• [Task requirements] Lines before the one containing "Dudas de talla (99, 943)" are to be skipped; reproduce that line and the rest of the records below exactly.

Stored records:
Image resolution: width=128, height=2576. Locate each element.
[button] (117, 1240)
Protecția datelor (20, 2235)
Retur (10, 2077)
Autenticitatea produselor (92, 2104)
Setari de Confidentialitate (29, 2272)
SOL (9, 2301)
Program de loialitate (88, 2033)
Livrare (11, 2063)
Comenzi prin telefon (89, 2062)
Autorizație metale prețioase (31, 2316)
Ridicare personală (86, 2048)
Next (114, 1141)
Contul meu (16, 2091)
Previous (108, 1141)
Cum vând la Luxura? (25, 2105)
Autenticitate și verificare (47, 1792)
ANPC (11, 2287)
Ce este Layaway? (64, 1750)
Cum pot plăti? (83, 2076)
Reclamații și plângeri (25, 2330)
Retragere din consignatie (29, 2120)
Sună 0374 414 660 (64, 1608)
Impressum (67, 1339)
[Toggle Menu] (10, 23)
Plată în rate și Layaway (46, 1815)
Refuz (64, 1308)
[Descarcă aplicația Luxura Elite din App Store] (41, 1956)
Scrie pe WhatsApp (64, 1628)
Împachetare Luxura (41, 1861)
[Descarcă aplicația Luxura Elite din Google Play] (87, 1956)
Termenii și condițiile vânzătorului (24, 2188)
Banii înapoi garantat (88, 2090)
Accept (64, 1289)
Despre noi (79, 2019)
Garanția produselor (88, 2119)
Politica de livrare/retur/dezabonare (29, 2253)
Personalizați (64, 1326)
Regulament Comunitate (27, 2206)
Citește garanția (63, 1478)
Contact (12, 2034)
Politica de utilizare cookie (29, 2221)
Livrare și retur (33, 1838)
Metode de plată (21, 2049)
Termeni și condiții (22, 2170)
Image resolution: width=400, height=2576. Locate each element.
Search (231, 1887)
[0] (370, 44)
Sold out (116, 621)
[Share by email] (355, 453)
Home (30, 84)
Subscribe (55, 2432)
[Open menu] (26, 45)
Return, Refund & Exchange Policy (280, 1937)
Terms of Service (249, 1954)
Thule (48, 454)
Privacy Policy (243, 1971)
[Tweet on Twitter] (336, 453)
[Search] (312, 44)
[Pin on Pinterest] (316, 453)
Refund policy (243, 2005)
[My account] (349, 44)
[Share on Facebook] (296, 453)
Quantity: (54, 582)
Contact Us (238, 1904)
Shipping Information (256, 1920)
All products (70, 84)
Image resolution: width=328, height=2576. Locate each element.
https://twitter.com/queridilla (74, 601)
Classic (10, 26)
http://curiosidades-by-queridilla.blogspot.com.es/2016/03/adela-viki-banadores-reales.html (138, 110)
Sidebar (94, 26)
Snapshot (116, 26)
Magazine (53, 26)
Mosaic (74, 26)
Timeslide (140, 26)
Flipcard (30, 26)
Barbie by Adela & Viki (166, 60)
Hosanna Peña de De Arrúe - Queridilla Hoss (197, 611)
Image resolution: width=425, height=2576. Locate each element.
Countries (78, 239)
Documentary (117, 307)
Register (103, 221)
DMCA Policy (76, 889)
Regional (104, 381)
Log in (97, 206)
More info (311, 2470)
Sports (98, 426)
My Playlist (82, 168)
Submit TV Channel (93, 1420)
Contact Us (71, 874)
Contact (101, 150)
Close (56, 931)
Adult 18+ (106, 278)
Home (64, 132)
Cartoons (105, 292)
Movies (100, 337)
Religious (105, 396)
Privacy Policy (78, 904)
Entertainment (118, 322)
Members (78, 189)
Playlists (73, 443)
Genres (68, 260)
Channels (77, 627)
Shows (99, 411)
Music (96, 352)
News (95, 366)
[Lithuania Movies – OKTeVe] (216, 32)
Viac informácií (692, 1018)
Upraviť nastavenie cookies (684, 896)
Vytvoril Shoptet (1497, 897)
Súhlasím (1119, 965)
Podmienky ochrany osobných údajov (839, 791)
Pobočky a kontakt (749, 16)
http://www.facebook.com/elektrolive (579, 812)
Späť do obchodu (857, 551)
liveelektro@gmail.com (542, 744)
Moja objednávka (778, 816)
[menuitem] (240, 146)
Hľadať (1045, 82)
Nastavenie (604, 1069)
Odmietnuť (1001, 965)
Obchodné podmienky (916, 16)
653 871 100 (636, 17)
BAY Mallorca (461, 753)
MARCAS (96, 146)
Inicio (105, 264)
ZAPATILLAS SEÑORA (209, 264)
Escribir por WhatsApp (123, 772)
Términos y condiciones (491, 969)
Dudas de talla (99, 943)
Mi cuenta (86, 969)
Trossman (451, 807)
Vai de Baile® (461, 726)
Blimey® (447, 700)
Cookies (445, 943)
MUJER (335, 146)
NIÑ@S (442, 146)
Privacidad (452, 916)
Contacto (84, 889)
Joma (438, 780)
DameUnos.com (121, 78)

• [Task answer]
Dudas de talla (99, 943)
Mi cuenta (86, 969)
Trossman (451, 807)
Vai de Baile® (461, 726)
Blimey® (447, 700)
Cookies (445, 943)
MUJER (335, 146)
NIÑ@S (442, 146)
Privacidad (452, 916)
Contacto (84, 889)
Joma (438, 780)
DameUnos.com (121, 78)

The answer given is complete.